_Your task_
Copy every one of the entries below word for word, keeping each line unchanged.

(Source entries)
+ + +

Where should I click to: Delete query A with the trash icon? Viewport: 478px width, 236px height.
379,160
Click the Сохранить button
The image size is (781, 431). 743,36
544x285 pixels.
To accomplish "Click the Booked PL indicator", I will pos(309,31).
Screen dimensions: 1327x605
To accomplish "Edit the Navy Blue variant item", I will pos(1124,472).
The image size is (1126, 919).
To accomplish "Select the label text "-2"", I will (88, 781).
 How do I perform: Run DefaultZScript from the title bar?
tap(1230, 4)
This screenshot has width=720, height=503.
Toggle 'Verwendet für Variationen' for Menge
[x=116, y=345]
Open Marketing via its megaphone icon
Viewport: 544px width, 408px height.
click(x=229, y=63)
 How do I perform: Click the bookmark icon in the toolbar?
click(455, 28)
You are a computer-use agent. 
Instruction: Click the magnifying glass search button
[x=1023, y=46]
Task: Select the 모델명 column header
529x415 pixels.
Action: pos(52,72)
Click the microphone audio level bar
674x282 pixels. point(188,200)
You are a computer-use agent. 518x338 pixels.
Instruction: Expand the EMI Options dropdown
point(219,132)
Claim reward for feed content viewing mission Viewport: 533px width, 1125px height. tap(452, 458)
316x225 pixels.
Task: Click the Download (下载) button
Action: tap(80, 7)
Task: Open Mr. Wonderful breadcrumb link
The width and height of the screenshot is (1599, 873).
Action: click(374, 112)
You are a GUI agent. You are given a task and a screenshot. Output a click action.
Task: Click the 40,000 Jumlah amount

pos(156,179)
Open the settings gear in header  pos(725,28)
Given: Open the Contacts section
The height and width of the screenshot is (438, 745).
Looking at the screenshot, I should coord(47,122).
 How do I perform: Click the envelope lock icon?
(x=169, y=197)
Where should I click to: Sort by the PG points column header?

+ + +

_Result below_
Where should I click to: Delete query A with the trash icon? Viewport: 478px width, 236px height.
379,160
Click the Сохранить button
The image size is (781, 431). 743,36
544x285 pixels.
To accomplish "Click the Booked PL indicator", I will pos(309,31).
Screen dimensions: 1327x605
To accomplish "Edit the Navy Blue variant item", I will pos(1124,472).
The image size is (1126, 919).
To accomplish "Select the label text "-2"", I will (88, 781).
 How do I perform: Run DefaultZScript from the title bar?
tap(1230, 4)
This screenshot has width=720, height=503.
Toggle 'Verwendet für Variationen' for Menge
[x=116, y=345]
Open Marketing via its megaphone icon
Viewport: 544px width, 408px height.
click(x=229, y=63)
 How do I perform: Click the bookmark icon in the toolbar?
click(455, 28)
You are a computer-use agent. 
Instruction: Click the magnifying glass search button
[x=1023, y=46]
Task: Select the 모델명 column header
529x415 pixels.
Action: pos(52,72)
Click the microphone audio level bar
674x282 pixels. point(188,200)
You are a computer-use agent. 518x338 pixels.
Instruction: Expand the EMI Options dropdown
point(219,132)
Claim reward for feed content viewing mission Viewport: 533px width, 1125px height. tap(452, 458)
316x225 pixels.
Task: Click the Download (下载) button
Action: tap(80, 7)
Task: Open Mr. Wonderful breadcrumb link
The width and height of the screenshot is (1599, 873).
Action: click(374, 112)
You are a GUI agent. You are given a task and a screenshot. Output a click action.
Task: Click the 40,000 Jumlah amount

pos(156,179)
Open the settings gear in header  pos(725,28)
Given: Open the Contacts section
The height and width of the screenshot is (438, 745).
Looking at the screenshot, I should coord(47,122).
 How do I perform: Click the envelope lock icon?
(x=169, y=197)
Where should I click to: Sort by the PG points column header?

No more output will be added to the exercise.